Mas, é através de 22 que vemos uma camada mais profunda de Soul. Porque o filme também uma viagem contemplativa. Quando buscamos analisar a vida como algo dinâmico e cujo sentido está na apreciação das pequenas coisas. Seja uma música, um dia ensolarado, as folhas de uma árvore que caem. Ficamos tão preocupados com nossas problemáticas do cotidiano que nos esquecemos que a vida é efêmera; ou seja, estamos aqui por pouco tempo em uma escala cósmica. Cabe a nós aproveitar esse tempo na Terra da melhor maneira possível. 22 fica extasiada quando se vê encarando a materialidade do mundo real. A experiência é completamente diferente de quando ela estava no Salão de Todas as Coisas em busca de um sentido para si. Tudo ganha uma perspectiva diferente. As sensações geram reações para nós. Apesar de ser um filme bem veloz tem alguns belos momentos em que os personagens estão apenas apreciando o que a vida lhes deu.

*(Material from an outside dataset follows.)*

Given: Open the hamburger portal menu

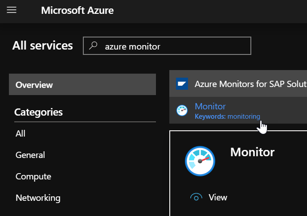Looking at the screenshot, I should (12, 10).
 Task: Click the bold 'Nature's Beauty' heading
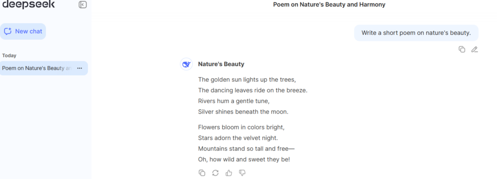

Soul é uma das animações mais bonitas que pude conferir esse ano. Tem muito assunto para conversar sobre a animação, uma prova de uma direção e um roteiro felizes. Na minha opinião, não é um filme voltado para um público mais jovem porque ele suscita algumas discussões e reflexões que podem confundir a cabeça. Apesar de que todos os conceitos apresentados são feitos de um jeito bem simples e didático. O filme é repleto de metáforas sobre a vida e como apreciar a realidade com mais alegria. Os personagens são bem desenvolvidos e a narrativa tem um bom ritmo do começo ao fim. Me recordo que vi o filme de uma tacada só, sem dar aquelas pausas e paradas. Era tão divertido que eu queria seguir direto até o final. Recomendadíssimo.